╔══
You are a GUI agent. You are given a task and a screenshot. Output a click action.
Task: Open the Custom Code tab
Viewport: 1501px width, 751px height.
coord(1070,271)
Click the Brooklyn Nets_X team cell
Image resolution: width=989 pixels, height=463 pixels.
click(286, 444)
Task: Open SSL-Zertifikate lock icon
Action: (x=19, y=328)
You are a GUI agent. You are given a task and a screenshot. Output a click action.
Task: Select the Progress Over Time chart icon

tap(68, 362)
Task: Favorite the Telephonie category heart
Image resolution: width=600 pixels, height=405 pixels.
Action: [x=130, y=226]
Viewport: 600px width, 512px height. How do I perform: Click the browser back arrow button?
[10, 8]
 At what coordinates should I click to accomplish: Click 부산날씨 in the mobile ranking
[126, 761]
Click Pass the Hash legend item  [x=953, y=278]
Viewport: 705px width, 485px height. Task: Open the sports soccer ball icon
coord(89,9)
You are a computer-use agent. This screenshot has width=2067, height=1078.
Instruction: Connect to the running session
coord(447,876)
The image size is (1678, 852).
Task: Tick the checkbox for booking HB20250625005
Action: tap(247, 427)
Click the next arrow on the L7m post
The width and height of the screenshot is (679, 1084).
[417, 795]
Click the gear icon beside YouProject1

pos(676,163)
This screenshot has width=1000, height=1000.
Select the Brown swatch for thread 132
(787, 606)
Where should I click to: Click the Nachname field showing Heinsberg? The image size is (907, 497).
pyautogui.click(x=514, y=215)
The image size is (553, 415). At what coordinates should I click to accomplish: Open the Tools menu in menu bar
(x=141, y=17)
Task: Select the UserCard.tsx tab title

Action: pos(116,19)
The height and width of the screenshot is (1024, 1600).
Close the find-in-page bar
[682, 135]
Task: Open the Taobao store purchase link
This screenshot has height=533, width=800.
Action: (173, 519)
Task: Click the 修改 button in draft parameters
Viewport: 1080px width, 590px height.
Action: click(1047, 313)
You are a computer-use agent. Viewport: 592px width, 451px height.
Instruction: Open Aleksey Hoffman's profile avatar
╚══
Exercise objective: Please return every line from the one that contains "Task: Click the 修改 button in draft parameters" through the end of the entries, exactly, leaving out all others.

Task solution:
Task: Click the 修改 button in draft parameters
Viewport: 1080px width, 590px height.
Action: click(1047, 313)
You are a computer-use agent. Viewport: 592px width, 451px height.
Instruction: Open Aleksey Hoffman's profile avatar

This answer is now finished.